A friend once said that living in the Bay Area was like trying to breathe through saran wrap. None of this is against Oakland. I loved Oakland. I still love Oakland. It’s my favorite place in the world. This was all being done to Oakland, too. 

When we moved to Denver in 2019, we made sure my husband had a much shorter commute. He worked for the same good company, but everything else was different. We could afford part-time childcare for the first-time. And then when the pandemic started, he began to work remotely. Between our childcare and the flexibility of his remote work, I was able to start my writing career in 2020. Our home life expanded and filled our lives in a way we’d never experienced. I stopped thinking about driving off overpasses. Remote work has its own set of problems. But he’s there every morning, when the kids get out of bed.

I might be thinking about beds because I’ve been stuck in one for the past couple days. I am writing this from bed! I got food poisoning Sunday night. Definitely going to blame the McDonald’s cheeseburger. I ate it while I sat at my kids’ Sunday afternoon dress rehearsal for their evening performance of The Nutcracker. 

We’d just finished watching the ballet when I realized I needed to be in my bathroom, immediately. I drove home, breathing through gritted teeth, praying I would have to stop the car and puke on someone’s inflatable Santa Clause. There’s no coming back from vomiting on a yard ornament. Luckily, I made it home with my dignity. 

The night that followed was….harrowing. I was so sick, I hallucinated. The last time that happened I was a four year old with chicken pox. At one point, I couldn’t figure out why my dad hadn’t checked on me yet. He was the parent that always took care of us when we were throwing up. I didn’t remember till early in the morning that I am grown now and he is dead.  I slept most of the day yesterday. When I tried to stand, I fainted. 

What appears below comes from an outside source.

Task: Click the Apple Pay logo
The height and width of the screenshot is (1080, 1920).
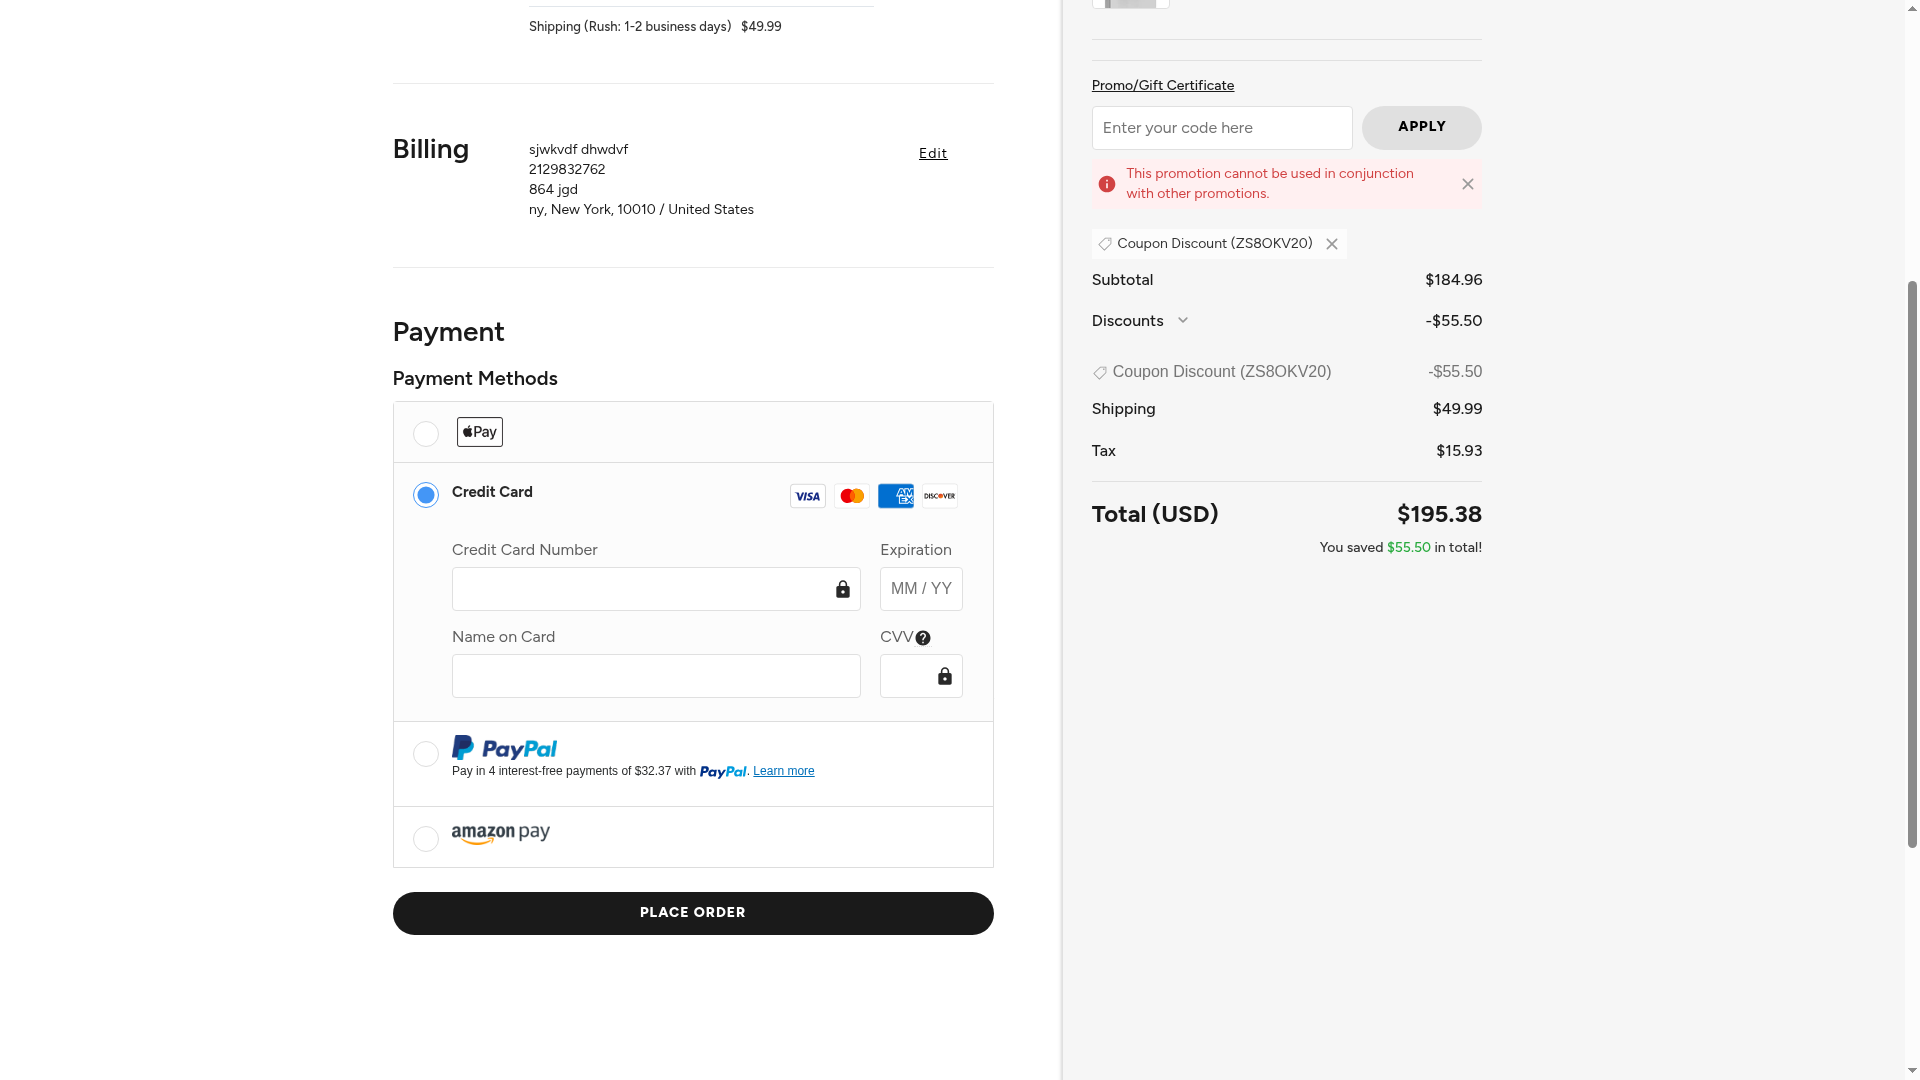Action: (x=480, y=432)
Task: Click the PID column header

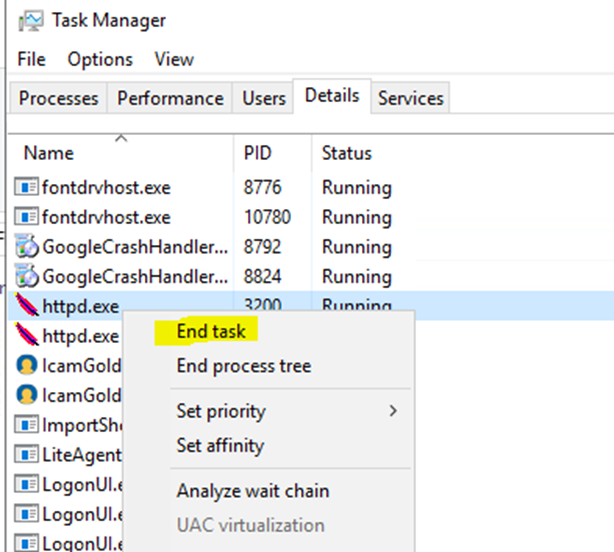Action: [273, 153]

My husband got the kids to and from school, took care of one mid-lunch school heartbreak phone call, made dinner and got the kids to bed. He brought me ginger ale, tylenol and crackers. He was able to do all that because he still mostly works remotely. 

I don’t remember getting food poisoning in Oakland, but there were plenty of reasons to be in bed then too. Some were bad. Influenza A, pneumonia, shingles and the miscarriage. My husband worked across the bridge for all of those moments. Some were good. Like mornings when the kids climbed in our bed. He was gone for that five days a week. 

And nights when it was ummmm just grown up time? I was up for it when I didn’t hadn’t spent the day trying to keep myself from driving off bridges. Which was less and less often.

I guess what I am trying to say, through my food poison recovery haze, is that a bed is never just a bed. 

As the Fed continues to raise rates, the labor market will weaken. As labor loses power, we’ll see more beds in office buildings. Enough people with enough money like what Elon is doing. They’ll start building offices zoned for mixed use. The offices will have overnight sleeping pods, they’ll also be smaller as they want to employ fewer people. They’ll automate as much as they can. 

When Musk fired Twitter’s janitorial crew, the BBC reported that, “a member of Elon Musk's team had said their jobs would be replaced by robots.” Musk seems to think everything but coding can be done by robots. Which is…interesting. And worth unpacking, probably. And for the work that they don’t really value but cannot automate, they’ll build apartments equipped to cater to, and data mine, remote workers. Isn’t that all Adam Neumann has proposed so far?

Offices with beds, beds with offices. Always at work, never at home.